- Born: 3 January 1959 Rīga, Latvian SSR (now Latvia)
- Died: 5 February 1987 (aged 28) Jūrmala, Latvian SSR (now Latvia)
- Education: University of Latvia
- Occupations: Poet Translator
- Spouse: Irēna Auziņa

= Klāvs Elsbergs =

Latvian poet and translator (1959–1987)

Klāvs Elsbergs (January 3, 1959 – February 5, 1987) was a Latvian poet and translator. He was the son of Latvian poet Vizma Belševica.

== Biography ==

Klāvs Elsbergs was born in Riga. His parents were Latvian poet Vizma Belševica and translator Zigurds Elsbergs. In 1977 he started French philology studies in the Latvian University. He graduated in 1982. He was a major translator of French poetry including a collection of poems by Guillaume Apollinaire. Elsbergs also has translated works of Kurt Vonnegut (Slaughterhouse-Five). Also he was one of the founding editors of Avots, an influential intellectual monthly that introduced avant garde and politically charged subjects during the period of Glasnost. In 1978 he married Latvian poet Irēna Auziņa.

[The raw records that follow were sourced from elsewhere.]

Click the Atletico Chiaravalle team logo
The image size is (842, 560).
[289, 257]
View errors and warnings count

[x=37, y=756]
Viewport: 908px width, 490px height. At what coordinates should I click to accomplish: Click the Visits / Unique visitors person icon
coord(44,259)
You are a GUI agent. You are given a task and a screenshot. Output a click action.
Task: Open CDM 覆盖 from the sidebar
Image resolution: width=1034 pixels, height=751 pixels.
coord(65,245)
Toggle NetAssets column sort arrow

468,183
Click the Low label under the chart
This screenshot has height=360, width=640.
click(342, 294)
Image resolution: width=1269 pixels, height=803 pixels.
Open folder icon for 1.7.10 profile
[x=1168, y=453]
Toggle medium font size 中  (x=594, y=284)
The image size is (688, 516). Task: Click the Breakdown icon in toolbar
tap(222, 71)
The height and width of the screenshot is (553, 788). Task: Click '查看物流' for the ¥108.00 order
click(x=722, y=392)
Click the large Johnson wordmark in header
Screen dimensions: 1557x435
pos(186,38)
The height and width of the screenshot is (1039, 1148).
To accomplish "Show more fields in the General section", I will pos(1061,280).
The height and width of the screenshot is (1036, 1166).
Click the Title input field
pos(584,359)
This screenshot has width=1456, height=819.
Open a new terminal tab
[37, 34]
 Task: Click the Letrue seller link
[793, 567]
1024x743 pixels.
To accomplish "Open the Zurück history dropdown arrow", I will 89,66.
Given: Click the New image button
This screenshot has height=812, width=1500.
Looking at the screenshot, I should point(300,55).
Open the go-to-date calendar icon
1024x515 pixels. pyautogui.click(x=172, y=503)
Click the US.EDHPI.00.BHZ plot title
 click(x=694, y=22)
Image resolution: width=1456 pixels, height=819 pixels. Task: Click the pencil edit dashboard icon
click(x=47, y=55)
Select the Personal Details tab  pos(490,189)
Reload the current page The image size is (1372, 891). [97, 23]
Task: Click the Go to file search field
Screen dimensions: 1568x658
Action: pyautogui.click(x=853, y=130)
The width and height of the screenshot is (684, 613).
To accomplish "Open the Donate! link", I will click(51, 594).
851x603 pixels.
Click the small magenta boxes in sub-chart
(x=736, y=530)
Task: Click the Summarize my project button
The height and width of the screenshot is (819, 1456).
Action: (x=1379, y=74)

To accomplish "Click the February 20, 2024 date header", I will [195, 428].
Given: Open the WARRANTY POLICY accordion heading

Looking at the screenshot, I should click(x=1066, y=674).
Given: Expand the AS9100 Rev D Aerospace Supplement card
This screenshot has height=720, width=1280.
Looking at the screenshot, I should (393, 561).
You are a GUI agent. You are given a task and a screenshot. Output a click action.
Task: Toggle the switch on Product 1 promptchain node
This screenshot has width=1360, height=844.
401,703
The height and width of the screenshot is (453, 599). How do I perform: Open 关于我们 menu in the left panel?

Elsbergs was a leading poet of his generation and his poetry is still very popular in Latvia. He published two volumes of his poetry and one was published posthumously.

Klāvs Elsbergs died on February 5, 1987, in an accident after falling from the ninth floor of the Soviet Writer's Union building in Dubulti. His death is surrounded with rumours and there is even theory, that he was actually murdered.